Nothing but the lines from the one containing "Click the ICMP-FLOOD Packets Threshold field" through the one containing "Click the EPS", both included, should be given again, each exactly as written below.

Start of THE DATA

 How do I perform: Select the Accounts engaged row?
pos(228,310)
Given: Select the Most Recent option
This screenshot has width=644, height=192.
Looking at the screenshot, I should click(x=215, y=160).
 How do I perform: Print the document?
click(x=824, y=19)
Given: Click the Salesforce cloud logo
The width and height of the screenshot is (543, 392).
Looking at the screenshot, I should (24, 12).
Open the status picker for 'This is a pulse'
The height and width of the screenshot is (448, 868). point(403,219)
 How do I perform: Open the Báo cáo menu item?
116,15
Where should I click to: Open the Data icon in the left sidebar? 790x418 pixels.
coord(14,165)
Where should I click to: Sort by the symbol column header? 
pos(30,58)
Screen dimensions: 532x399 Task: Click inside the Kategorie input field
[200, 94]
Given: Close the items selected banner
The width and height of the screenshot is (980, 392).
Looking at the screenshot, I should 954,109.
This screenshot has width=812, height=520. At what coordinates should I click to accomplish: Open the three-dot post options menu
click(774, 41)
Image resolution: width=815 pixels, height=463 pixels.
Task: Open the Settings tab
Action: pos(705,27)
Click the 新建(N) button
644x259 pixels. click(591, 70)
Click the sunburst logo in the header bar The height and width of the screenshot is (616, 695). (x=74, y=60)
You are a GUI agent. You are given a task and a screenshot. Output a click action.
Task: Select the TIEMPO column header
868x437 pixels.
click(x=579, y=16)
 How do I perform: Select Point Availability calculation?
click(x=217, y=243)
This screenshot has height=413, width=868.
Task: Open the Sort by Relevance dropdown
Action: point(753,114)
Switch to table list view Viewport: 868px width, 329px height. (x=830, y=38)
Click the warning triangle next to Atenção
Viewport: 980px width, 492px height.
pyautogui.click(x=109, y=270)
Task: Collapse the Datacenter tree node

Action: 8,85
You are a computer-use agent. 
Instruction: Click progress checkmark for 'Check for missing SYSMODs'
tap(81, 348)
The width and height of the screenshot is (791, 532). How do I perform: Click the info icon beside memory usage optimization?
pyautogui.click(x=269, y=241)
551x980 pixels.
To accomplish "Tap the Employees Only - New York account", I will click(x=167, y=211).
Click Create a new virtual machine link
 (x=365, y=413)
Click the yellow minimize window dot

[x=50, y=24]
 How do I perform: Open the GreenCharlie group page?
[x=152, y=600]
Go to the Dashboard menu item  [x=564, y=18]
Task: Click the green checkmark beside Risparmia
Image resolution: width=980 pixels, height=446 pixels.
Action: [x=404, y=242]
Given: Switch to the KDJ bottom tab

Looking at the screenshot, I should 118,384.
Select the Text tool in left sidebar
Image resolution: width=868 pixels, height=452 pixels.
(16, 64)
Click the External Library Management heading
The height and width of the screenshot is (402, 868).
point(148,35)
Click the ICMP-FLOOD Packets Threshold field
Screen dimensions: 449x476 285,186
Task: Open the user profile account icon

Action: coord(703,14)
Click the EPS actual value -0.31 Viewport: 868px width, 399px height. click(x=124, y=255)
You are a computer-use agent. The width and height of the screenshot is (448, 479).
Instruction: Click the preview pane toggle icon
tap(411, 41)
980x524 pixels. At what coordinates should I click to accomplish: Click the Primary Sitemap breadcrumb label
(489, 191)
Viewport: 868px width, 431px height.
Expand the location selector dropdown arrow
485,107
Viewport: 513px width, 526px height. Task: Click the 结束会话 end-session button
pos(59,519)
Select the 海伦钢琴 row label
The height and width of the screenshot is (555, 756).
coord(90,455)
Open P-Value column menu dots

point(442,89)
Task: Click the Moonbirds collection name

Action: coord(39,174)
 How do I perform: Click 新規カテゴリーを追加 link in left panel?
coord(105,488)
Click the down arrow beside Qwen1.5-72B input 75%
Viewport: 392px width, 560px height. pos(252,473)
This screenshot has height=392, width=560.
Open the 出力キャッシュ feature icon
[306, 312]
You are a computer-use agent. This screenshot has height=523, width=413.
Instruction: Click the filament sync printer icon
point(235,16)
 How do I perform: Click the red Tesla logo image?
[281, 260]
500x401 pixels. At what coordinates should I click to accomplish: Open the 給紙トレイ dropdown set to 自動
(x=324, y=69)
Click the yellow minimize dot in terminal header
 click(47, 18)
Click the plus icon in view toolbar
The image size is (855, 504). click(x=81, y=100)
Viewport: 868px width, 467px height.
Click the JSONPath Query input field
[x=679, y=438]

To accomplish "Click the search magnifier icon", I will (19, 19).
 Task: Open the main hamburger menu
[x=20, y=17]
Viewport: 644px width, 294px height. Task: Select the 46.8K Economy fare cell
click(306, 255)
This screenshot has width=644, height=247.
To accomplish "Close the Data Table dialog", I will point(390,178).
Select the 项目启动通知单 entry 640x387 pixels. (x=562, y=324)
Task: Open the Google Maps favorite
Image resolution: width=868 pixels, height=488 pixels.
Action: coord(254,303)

End of THE DATA

TASK SOLUTION |
Click the ICMP-FLOOD Packets Threshold field
Screen dimensions: 449x476 285,186
Task: Open the user profile account icon

Action: coord(703,14)
Click the EPS actual value -0.31 Viewport: 868px width, 399px height. click(x=124, y=255)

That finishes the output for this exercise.